◆ **What you will do**
Return everything from the line containing "Click the Plot" down to the line containing "Action: click(x=33, y=749)" in the records below, reproducing each line precisely.

:::

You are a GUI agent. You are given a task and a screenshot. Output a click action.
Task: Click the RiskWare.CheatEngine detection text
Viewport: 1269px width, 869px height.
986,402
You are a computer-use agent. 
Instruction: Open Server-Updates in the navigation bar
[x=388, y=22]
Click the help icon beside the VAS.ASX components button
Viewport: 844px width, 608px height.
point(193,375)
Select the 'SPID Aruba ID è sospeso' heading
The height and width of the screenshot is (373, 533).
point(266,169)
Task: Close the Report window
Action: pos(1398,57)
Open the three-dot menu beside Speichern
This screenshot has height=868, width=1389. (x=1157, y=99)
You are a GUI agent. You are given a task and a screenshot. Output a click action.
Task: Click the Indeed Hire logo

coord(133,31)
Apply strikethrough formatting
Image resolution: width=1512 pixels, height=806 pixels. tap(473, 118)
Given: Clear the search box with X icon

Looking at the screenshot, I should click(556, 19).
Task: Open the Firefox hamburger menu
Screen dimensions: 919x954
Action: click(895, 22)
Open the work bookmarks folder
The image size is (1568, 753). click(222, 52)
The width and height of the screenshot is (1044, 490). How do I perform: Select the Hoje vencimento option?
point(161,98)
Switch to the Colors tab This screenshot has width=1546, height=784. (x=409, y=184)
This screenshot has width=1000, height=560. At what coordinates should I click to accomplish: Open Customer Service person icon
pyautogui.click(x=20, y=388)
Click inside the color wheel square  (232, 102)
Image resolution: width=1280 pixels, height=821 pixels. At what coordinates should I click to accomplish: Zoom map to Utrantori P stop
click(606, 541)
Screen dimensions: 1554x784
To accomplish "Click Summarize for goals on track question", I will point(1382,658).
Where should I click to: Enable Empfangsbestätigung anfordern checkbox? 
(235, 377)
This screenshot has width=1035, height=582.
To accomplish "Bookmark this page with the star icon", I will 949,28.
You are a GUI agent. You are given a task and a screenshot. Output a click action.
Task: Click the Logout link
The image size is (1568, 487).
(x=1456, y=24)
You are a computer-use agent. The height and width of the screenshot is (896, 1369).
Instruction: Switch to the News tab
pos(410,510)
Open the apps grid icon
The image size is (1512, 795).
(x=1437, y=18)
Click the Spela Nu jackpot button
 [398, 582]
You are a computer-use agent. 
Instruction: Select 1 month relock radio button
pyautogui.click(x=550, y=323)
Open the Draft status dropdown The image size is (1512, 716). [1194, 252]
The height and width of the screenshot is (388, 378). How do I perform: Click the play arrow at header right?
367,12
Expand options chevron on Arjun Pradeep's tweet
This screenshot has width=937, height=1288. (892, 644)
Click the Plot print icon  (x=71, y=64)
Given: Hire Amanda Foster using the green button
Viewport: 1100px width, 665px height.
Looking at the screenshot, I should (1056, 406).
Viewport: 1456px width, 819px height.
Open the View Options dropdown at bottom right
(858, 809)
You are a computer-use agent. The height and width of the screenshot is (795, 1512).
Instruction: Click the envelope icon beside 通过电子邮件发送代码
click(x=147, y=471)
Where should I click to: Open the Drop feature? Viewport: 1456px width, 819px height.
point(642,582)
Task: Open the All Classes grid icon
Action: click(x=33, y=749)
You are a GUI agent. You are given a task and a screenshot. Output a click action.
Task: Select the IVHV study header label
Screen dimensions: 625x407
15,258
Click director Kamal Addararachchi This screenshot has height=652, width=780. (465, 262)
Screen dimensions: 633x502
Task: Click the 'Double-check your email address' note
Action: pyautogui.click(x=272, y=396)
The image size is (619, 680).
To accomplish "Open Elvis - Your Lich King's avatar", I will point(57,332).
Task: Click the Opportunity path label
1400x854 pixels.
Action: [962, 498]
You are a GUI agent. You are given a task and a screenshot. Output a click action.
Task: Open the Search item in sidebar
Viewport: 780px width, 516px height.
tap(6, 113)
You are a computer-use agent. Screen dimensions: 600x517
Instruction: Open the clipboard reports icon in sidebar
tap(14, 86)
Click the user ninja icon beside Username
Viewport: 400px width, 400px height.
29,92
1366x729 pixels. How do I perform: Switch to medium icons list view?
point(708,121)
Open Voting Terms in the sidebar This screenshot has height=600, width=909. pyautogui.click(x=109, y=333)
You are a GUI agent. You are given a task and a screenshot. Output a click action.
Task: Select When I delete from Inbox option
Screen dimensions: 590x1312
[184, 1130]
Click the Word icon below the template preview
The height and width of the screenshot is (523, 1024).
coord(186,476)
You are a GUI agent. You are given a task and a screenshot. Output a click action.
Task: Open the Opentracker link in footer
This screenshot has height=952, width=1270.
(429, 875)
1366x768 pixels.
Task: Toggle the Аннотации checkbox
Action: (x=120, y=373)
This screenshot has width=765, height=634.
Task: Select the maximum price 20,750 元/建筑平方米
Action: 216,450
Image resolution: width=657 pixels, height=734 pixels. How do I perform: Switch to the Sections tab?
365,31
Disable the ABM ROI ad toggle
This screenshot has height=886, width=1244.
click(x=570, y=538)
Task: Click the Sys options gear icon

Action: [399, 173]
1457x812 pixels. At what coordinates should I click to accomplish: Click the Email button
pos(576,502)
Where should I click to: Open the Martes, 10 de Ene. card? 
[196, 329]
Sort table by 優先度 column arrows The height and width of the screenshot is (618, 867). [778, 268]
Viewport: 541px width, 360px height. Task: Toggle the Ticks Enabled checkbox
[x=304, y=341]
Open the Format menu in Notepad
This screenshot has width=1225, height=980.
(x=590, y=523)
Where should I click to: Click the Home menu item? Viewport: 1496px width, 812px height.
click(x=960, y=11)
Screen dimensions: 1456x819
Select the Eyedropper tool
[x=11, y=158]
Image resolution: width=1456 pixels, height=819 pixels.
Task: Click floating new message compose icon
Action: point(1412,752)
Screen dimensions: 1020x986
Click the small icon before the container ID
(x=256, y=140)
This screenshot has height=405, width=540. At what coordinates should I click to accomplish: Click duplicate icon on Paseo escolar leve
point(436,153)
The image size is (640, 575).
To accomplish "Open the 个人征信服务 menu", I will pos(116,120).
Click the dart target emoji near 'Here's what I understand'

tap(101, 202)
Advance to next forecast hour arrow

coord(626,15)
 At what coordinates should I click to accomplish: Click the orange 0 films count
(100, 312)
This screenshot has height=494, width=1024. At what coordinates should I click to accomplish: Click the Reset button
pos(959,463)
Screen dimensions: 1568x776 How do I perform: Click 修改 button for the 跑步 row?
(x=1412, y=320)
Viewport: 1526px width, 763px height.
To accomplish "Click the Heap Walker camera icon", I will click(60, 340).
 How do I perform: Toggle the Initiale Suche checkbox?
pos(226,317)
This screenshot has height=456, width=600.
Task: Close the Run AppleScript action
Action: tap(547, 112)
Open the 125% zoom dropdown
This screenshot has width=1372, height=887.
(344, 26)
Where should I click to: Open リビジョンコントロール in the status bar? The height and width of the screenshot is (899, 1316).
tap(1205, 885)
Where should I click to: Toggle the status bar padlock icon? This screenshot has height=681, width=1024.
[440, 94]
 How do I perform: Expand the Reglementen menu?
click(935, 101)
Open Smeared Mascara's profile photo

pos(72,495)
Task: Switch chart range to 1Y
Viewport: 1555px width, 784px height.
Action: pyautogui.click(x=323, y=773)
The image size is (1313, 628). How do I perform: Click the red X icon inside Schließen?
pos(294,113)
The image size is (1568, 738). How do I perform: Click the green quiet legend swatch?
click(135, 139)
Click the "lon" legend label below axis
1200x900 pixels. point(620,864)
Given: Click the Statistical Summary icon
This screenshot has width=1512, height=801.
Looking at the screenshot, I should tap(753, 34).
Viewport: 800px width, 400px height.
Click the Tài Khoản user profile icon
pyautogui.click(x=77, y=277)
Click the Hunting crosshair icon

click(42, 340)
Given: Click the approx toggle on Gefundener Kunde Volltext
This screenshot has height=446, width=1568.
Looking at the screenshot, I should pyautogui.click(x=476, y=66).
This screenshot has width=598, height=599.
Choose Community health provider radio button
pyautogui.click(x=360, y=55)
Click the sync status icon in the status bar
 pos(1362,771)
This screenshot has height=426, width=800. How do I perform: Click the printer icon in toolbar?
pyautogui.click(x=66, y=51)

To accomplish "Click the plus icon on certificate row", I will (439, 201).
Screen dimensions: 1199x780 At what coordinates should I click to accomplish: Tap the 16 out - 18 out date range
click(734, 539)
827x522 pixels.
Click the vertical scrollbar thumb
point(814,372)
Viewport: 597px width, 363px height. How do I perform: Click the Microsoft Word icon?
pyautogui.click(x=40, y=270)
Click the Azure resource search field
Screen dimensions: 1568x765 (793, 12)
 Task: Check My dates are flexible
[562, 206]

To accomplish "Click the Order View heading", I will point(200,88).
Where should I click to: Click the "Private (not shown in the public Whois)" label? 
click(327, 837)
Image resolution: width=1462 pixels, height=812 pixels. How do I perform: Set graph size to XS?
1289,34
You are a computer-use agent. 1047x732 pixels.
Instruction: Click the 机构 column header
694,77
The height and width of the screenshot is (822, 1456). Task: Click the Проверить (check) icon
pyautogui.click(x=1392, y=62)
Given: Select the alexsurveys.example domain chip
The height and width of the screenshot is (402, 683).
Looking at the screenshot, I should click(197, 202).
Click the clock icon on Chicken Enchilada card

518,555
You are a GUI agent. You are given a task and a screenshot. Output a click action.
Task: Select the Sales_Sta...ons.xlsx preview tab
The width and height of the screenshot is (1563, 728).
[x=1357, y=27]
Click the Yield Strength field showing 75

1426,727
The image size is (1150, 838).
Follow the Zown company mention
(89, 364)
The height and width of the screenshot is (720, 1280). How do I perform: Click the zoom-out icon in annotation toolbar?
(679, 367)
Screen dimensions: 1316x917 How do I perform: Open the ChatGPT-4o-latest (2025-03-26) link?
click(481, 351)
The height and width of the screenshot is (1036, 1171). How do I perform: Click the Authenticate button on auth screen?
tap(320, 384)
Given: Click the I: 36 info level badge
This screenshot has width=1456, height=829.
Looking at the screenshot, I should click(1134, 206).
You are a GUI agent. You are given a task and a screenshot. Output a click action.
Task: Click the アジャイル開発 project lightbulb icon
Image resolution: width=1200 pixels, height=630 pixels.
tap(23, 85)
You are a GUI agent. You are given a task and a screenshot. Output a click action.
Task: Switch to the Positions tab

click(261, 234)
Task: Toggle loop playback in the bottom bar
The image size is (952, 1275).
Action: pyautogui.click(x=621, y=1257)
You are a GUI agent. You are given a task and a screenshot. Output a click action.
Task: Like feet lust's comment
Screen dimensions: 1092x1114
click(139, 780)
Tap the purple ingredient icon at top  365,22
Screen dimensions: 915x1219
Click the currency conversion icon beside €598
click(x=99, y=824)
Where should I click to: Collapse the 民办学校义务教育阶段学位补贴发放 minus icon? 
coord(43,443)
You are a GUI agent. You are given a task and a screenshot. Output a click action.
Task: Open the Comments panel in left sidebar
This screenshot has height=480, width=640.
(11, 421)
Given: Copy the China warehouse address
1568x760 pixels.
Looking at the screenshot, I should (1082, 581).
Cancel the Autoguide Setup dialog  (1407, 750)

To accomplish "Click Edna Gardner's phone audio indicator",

:::

◆ **Task result**
Click the Plot print icon  (x=71, y=64)
Given: Hire Amanda Foster using the green button
Viewport: 1100px width, 665px height.
Looking at the screenshot, I should (1056, 406).
Viewport: 1456px width, 819px height.
Open the View Options dropdown at bottom right
(858, 809)
You are a computer-use agent. The height and width of the screenshot is (795, 1512).
Instruction: Click the envelope icon beside 通过电子邮件发送代码
click(x=147, y=471)
Where should I click to: Open the Drop feature? Viewport: 1456px width, 819px height.
point(642,582)
Task: Open the All Classes grid icon
Action: click(x=33, y=749)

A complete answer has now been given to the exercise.